● GIVEN INSTRUCTION: Put the lines of the records below into a numbered list, skipping any blank lines and leaving out the pictures.

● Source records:

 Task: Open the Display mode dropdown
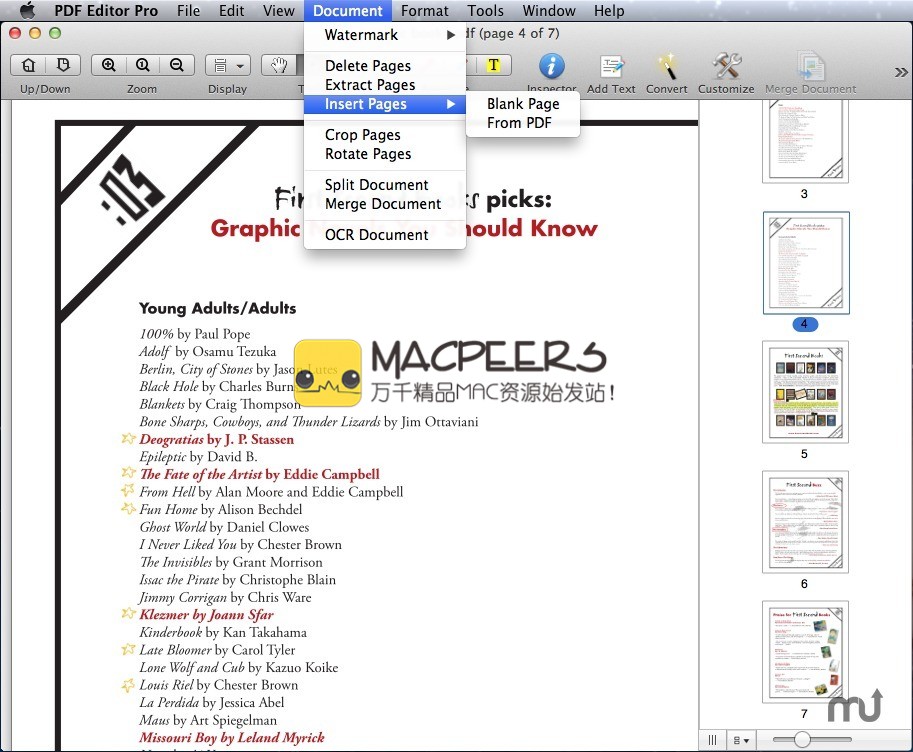[x=228, y=65]
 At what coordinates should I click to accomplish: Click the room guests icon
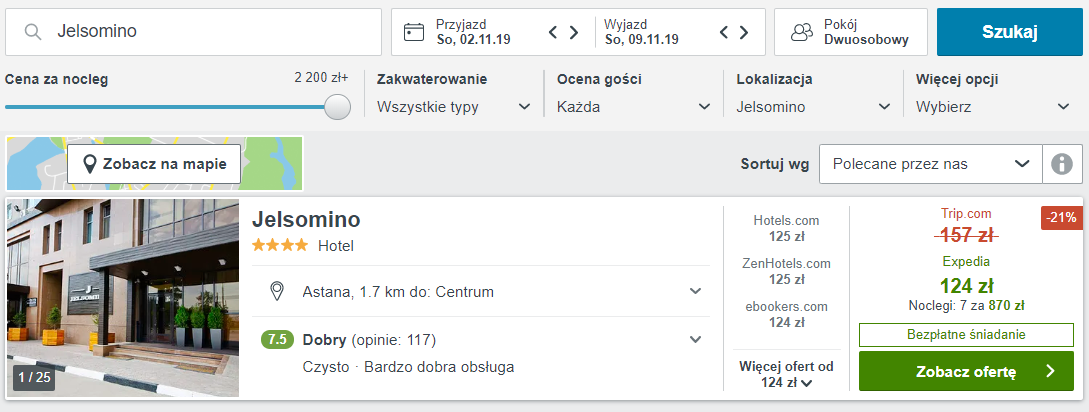click(x=802, y=32)
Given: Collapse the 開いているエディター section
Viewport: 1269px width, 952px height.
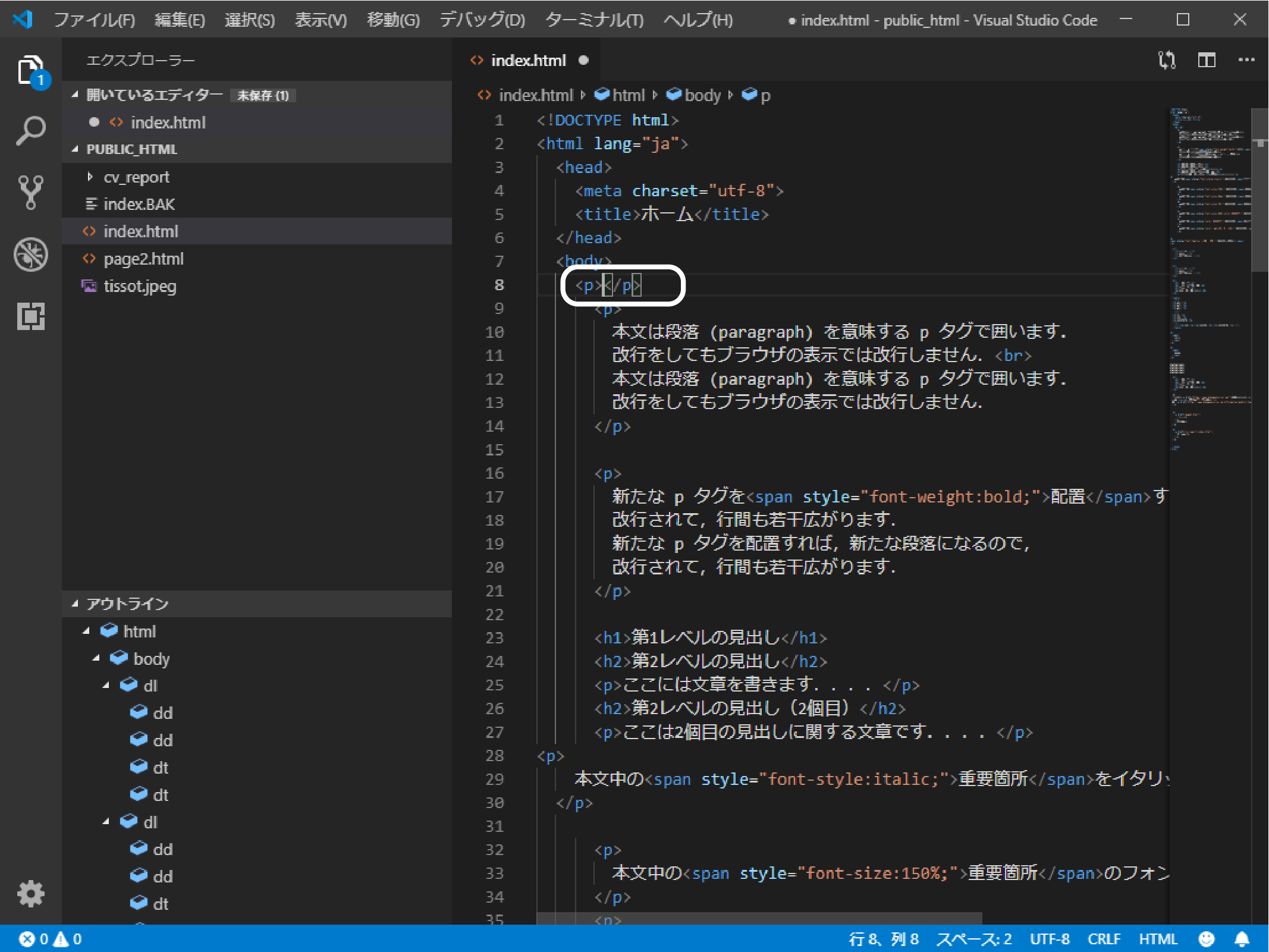Looking at the screenshot, I should pos(74,94).
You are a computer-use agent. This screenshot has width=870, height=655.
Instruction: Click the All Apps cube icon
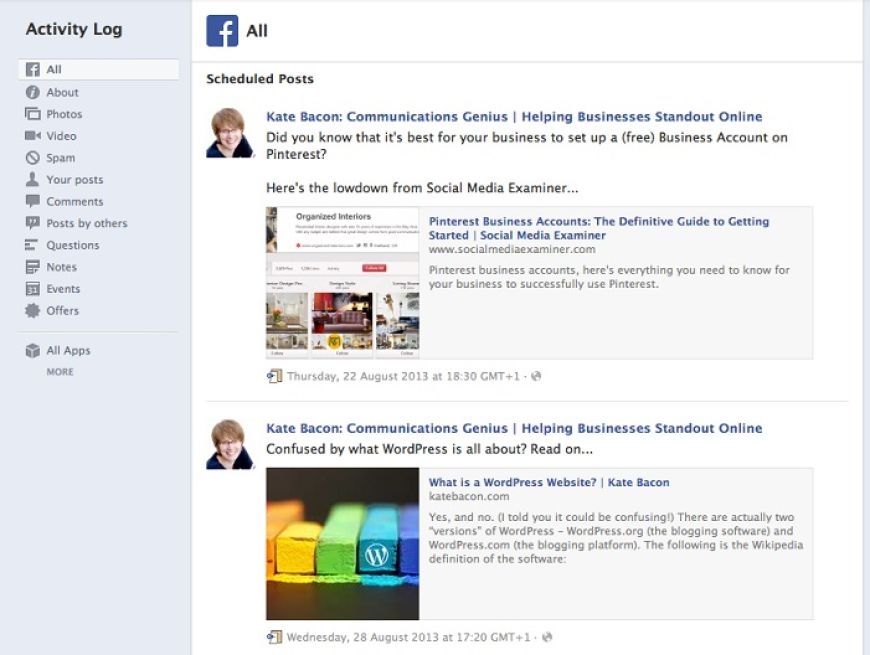click(x=32, y=351)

● SOLUTION FOR THIS TASK:
1.  Task: Open the Display mode dropdown
2. [x=228, y=65]
3.  At what coordinates should I click to accomplish: Click the room guests icon
4. click(x=802, y=32)
5. Given: Collapse the 開いているエディター section
6. Viewport: 1269px width, 952px height.
7. Looking at the screenshot, I should pos(74,94).
8. You are a computer-use agent. This screenshot has width=870, height=655.
9. Instruction: Click the All Apps cube icon
10. click(x=32, y=351)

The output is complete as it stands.